El gato chiquito está todavía más chiquito ya que pasó por su peluquería de confianza y lo tasquilaron un poquito. Gato con cortecito de pelo (muy necesario, los gatitos deben cuidar esos detalles, y desde enero no se hacía la coiffeure). Lo recortaron y entresacaron y plumerearon... y gatito quedó un muy, muy lindo, decontractée, con (menos) pelito y más corto. ji ji
Aquí le mando algo de lo prometido. Despierte cada sentido, que de eso se trata. Escuche, escuche...
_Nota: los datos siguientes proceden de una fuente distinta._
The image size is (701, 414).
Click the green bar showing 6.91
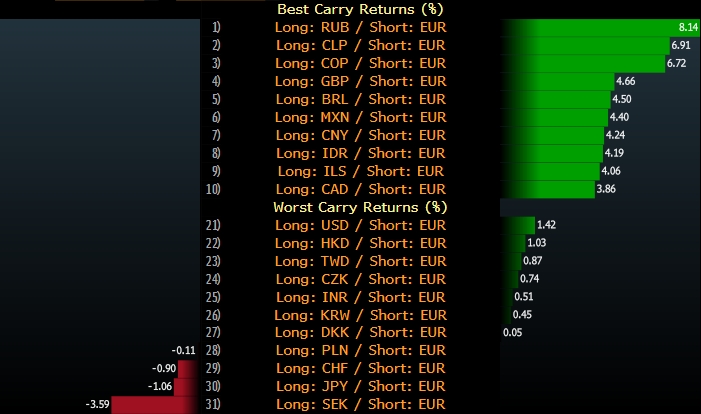click(583, 45)
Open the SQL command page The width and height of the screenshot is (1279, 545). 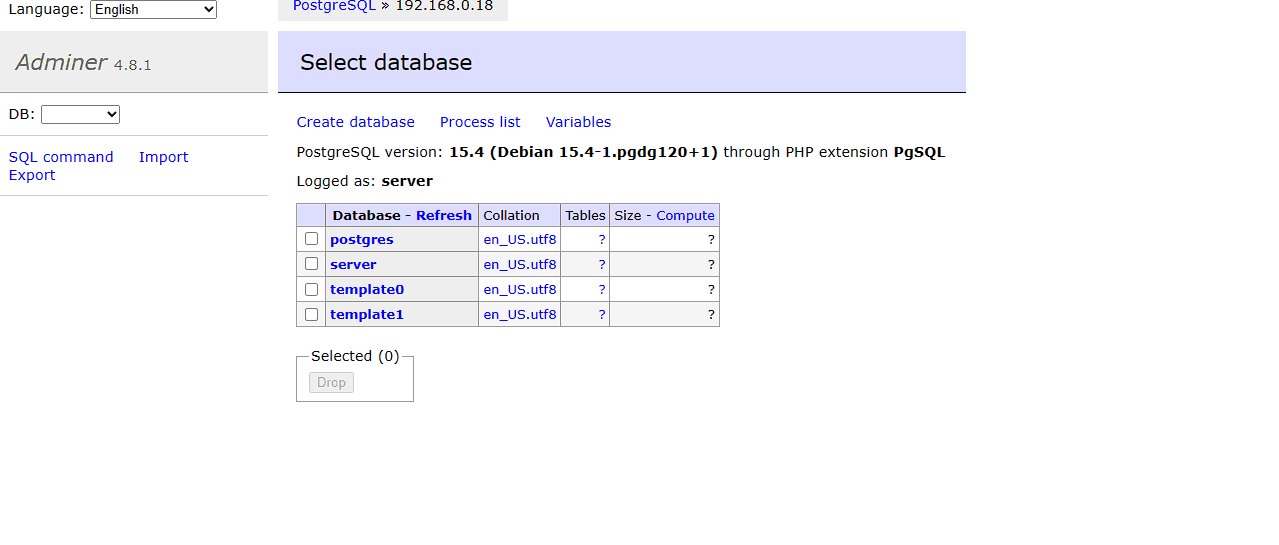click(x=61, y=157)
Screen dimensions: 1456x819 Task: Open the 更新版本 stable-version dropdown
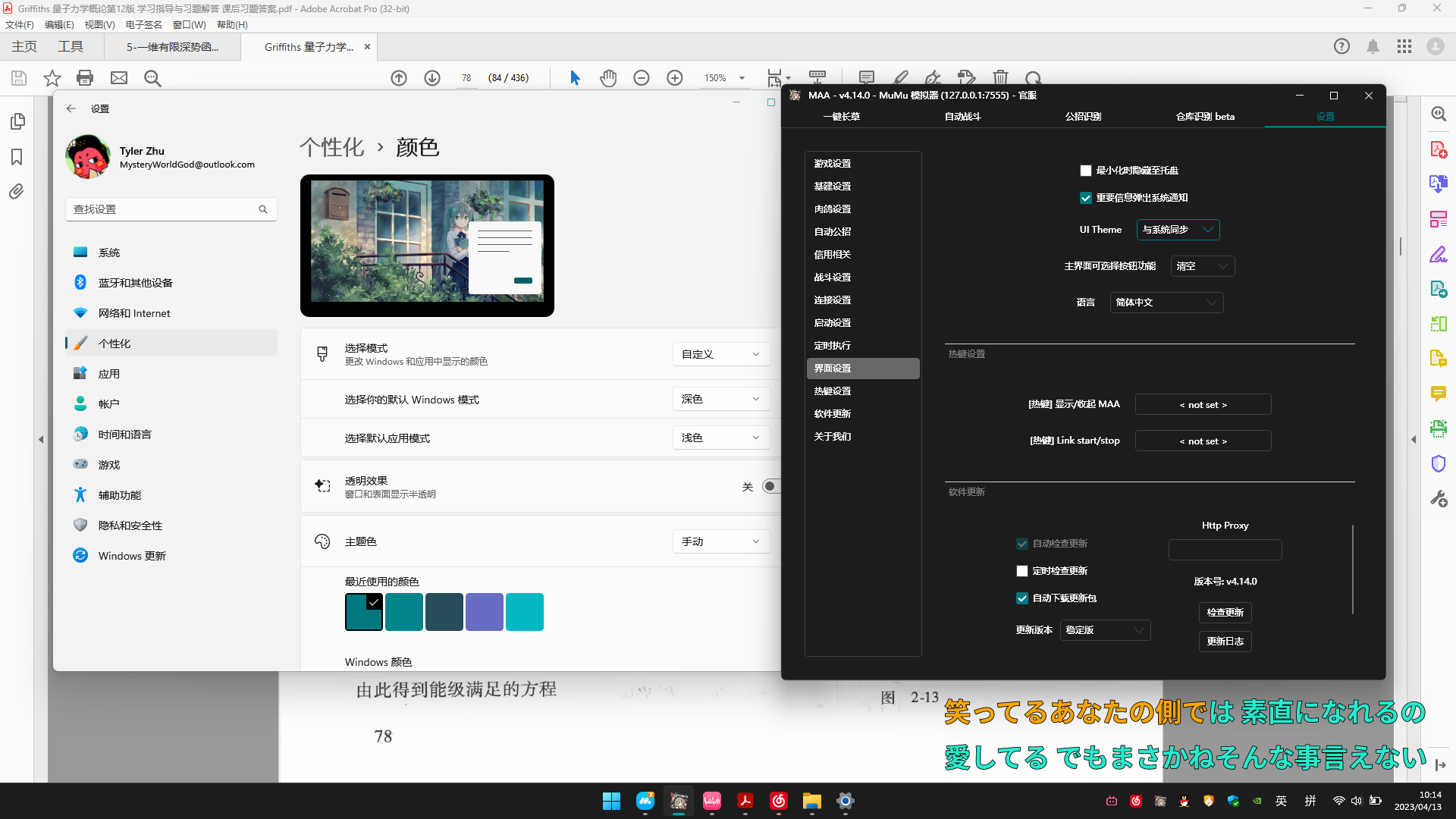(1105, 629)
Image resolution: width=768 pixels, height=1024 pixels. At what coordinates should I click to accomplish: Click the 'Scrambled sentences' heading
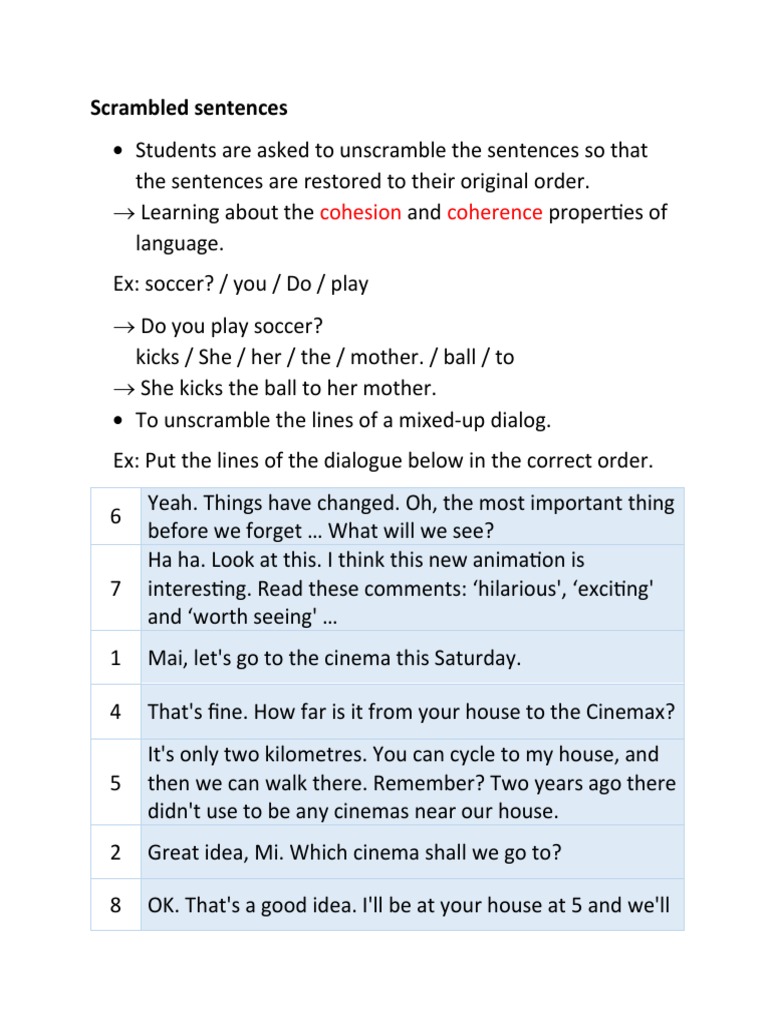coord(189,107)
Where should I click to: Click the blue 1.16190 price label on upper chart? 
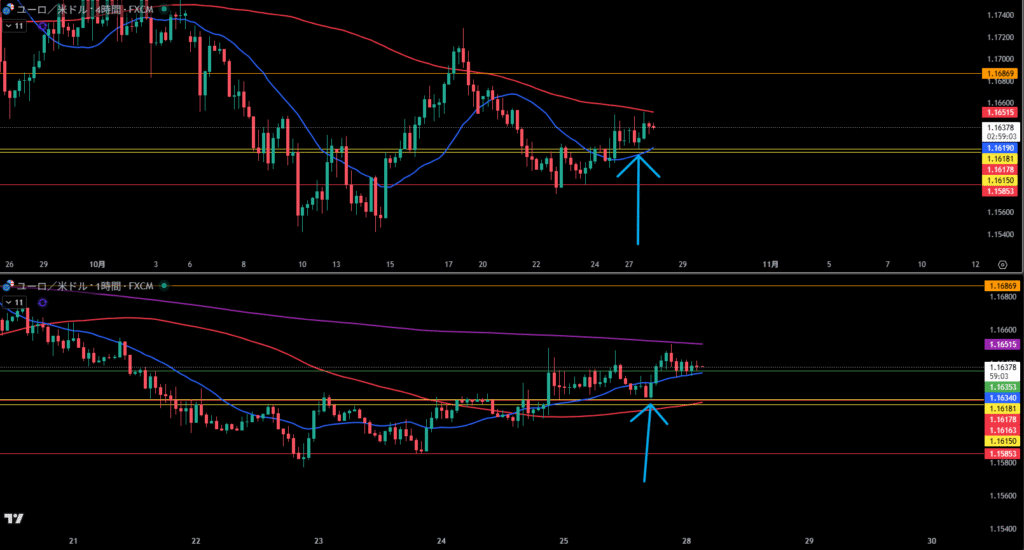(x=1000, y=148)
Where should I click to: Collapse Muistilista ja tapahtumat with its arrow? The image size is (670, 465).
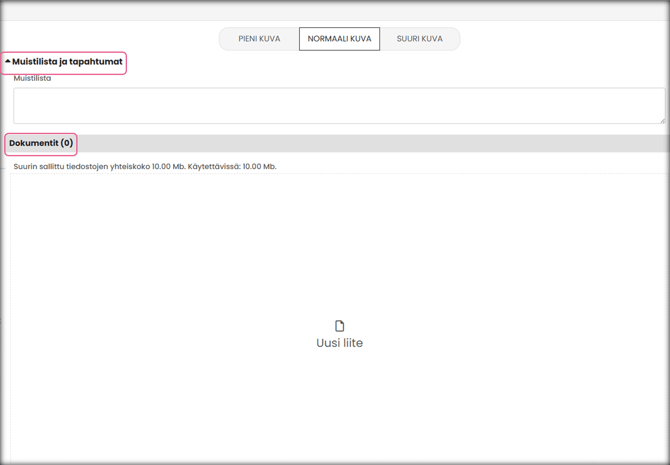tap(8, 62)
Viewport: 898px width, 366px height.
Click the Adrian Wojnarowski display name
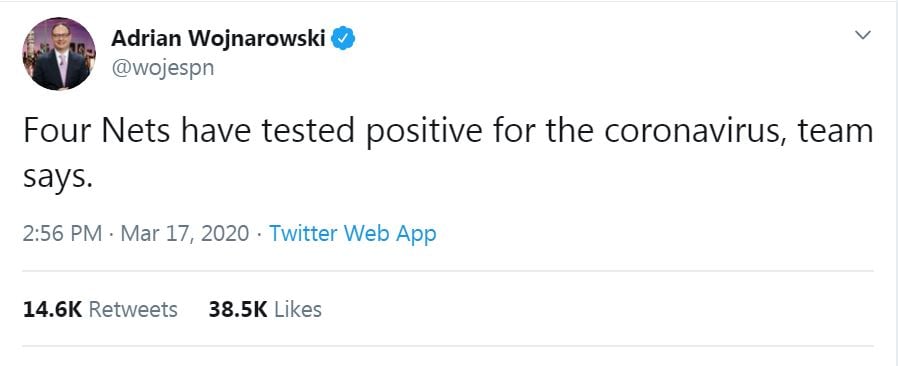click(218, 39)

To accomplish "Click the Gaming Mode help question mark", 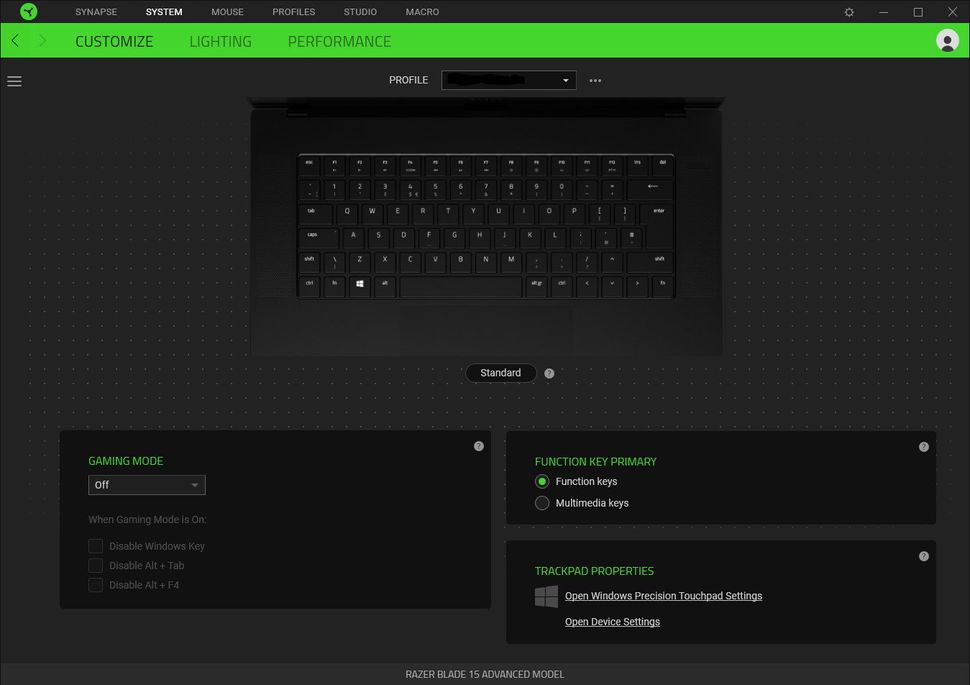I will coord(479,446).
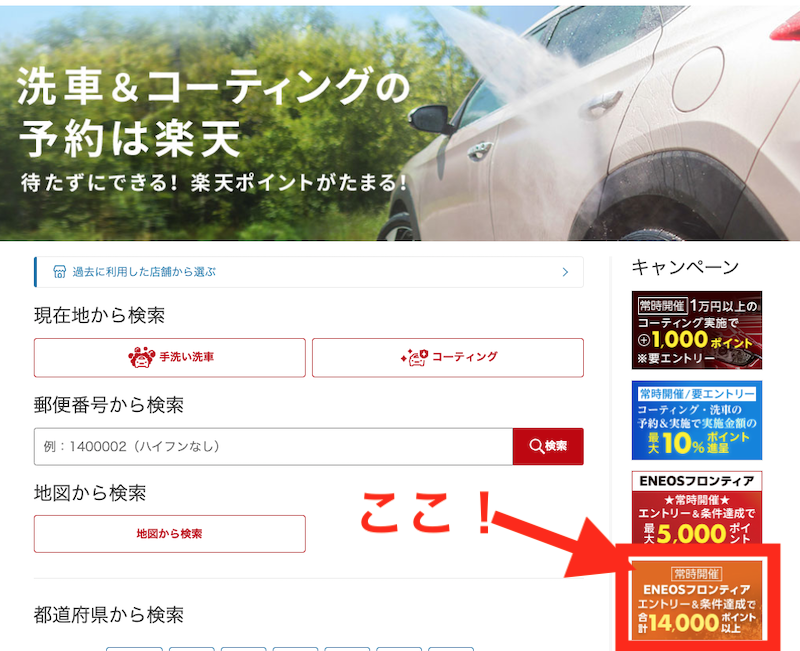
Task: Focus the postal code input field
Action: click(x=273, y=446)
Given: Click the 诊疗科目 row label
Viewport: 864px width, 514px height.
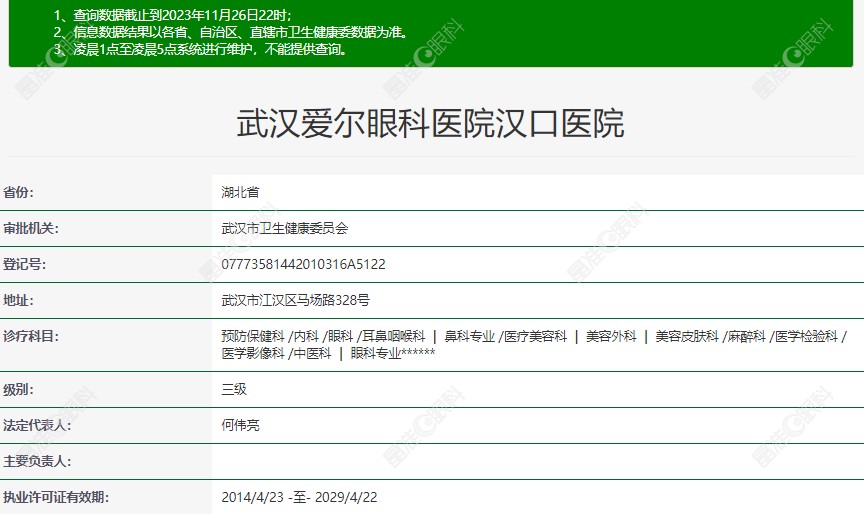Looking at the screenshot, I should point(31,336).
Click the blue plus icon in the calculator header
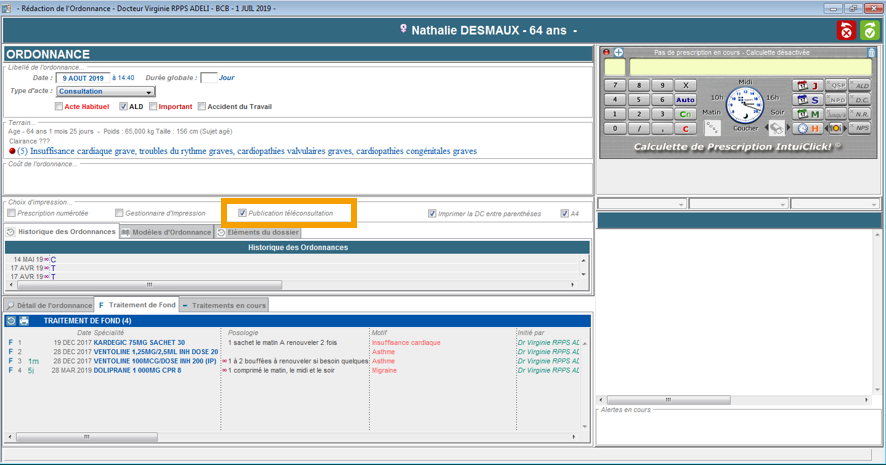This screenshot has width=886, height=465. coord(619,52)
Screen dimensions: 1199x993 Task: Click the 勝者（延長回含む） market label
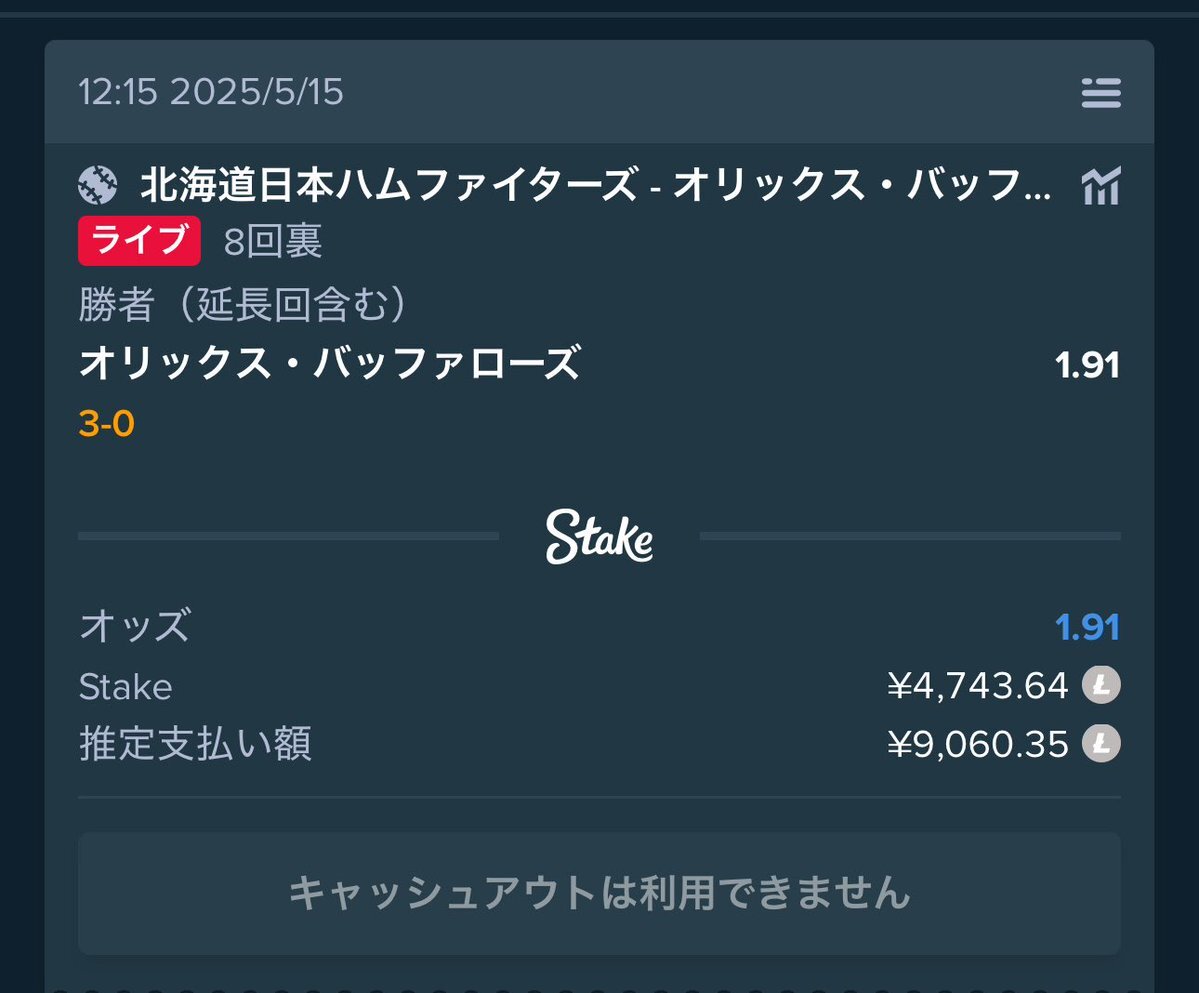coord(242,304)
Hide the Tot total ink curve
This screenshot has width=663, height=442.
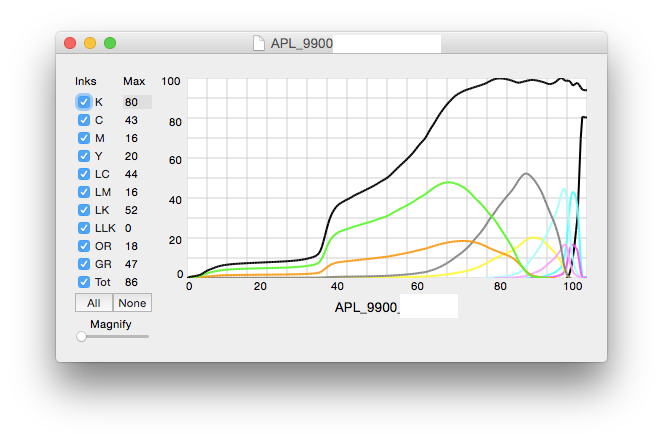pos(84,282)
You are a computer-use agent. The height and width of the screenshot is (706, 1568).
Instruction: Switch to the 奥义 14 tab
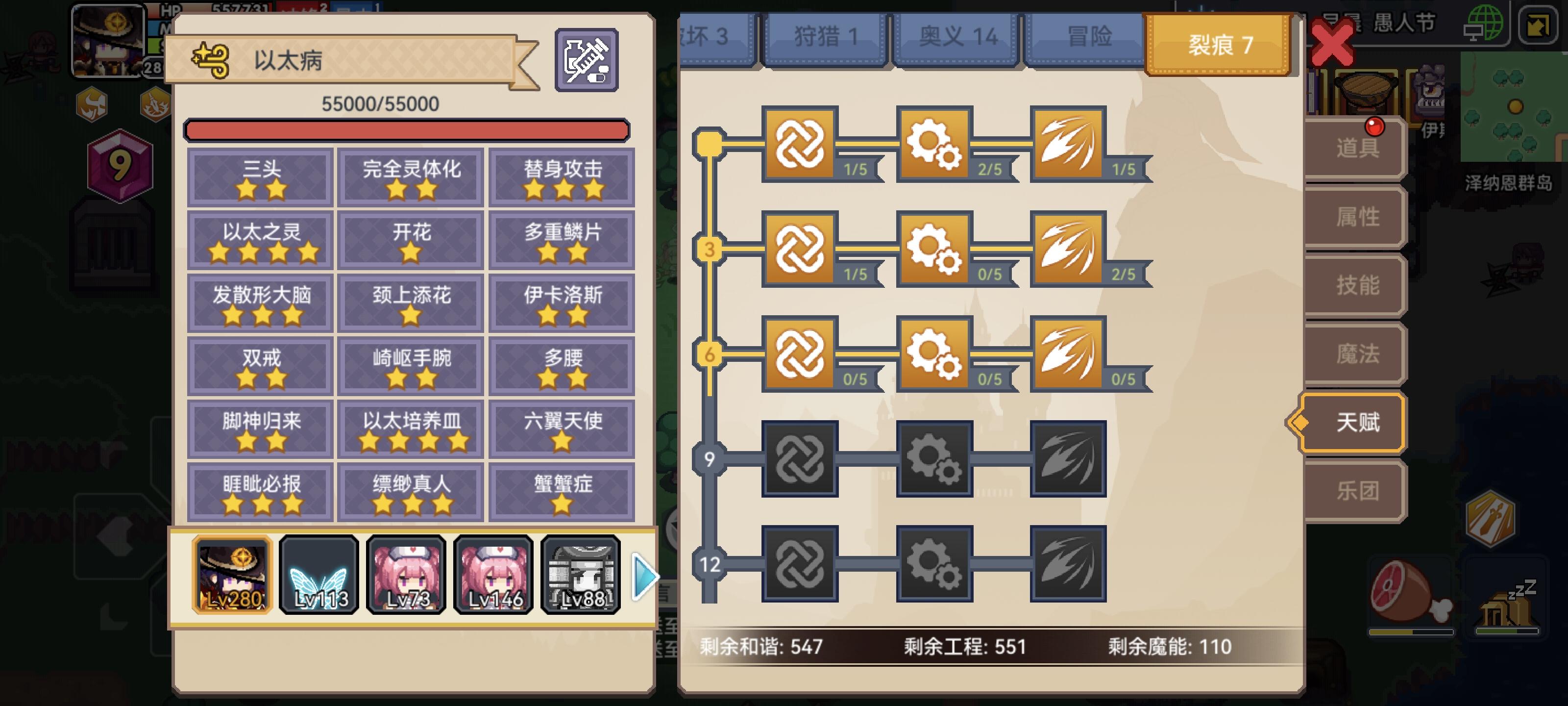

Muchos besos que apenas la rocen, la yema de un dedo que apenas la acaricie, un poco de aliento apenas tibio que se le acerca a la nuca.
X
1. El oído
e questa sera carica d´inverno é ancora nostra
Salvatore Quasimodo
Muy poca luz, imposible admitir la intervención de los que está pasando afuera. Sólo hay una mancha pálida, tendida sobre la cama y un oído atento. Es ella, que cierra los ojos porque no vale la pena permitir la intromisión de la vista. Escucha atentísima los sonidos de una casa conocida pero ajena. Hay crujidos, algo de música, el viento golpea contra cada ventana. Y la espera, intentando desenmarañar, entre tanto sonido, el golpe muelle de esos otros pasos descalzos que rondaban la cama. Ella tendida sobre la cama, ojos casi cerrados y todos los sentidos en alerta, porque ante la falta de luz sólo la puede buscar, a la otra tan esperada, por la levedad de los pies descalzos y por la tibieza que impone su cuerpo al llegar. ¿Cómo va a justificar la proximidad, el roce, el jadeo que se escapa de una boca a la boca de la otra? Desde la cama, el cuerpo de ella se simplifica, se condensa, se disuelve. Ahora ya no hay piel, ni tacto, ni besos. Sólo un gran oído. La otra aparece agigantada en sus sonidos, en esos pasos que la llevan y traen alrededor de la cama en misiones aparentemente sin sentido, de una vanidad que casi podría estallar por sí sola.
Ese ir y venir propio de la vestal que cuida celosa del fuego, la aparente carencia de peso y, sobre todo, la tibieza que se va instalando como tercera en discordia entre las sábanas, le recordaban un pasado cercano, en el que sólo estaba la espera. Cuando ninguna contracción se ofrecía a las manos o a la boca de la otra, sino que sólo había palabras de un aliento entrecortado y cómplice. Palabras que están al acecho, penetran, se dibujan y amplifican entre dos que no se tocan y poco reflejan de la complicidad de la amistad. El tiempo había resuelto ese desajuste provisorio y ahora se enlazaban en la cama como si esto fuera un desafío inevitable. Y yacentes, inventaban la cabalgadura, la carrera, algún paseo que las dejara de pie y expuestas entre la gente, una montaña imponente por escalar, fronteras exigentes que atravesar, riesgos imposibles del camino. Todo desde la intimidad del abrazo protector de todo real.
Acostumbrada ya a la penumbra y a la espera, ella presiente de pronto la figura deseada que atraviesa el vano de la puerta. Los pasos se hacen cada vez más suaves. La otra ronda la cama como el animal a la presa, instala una pálida luminosidad, apenas un reflejo amarillento y reabre los caminos para las palabras. El ritual podría recomenzar en cualquier momento. Ya el oído no se fuerza, sino que naturalmente (¿no había sido desde siempre así?) se instala una conversación en semitonos cálidos. Ella, la otra, no la que yacía traduciendo sonidos a imágenes, sino la que había ido en mitad de la noche hacia algún exterior imperioso, se deja caer en la cama. Ya no sacerdotisas, ni sombras, ni sonidos; ni siquiera observadora y observada, ahora eran nuevamente una y la otra, urgentes y cercanas.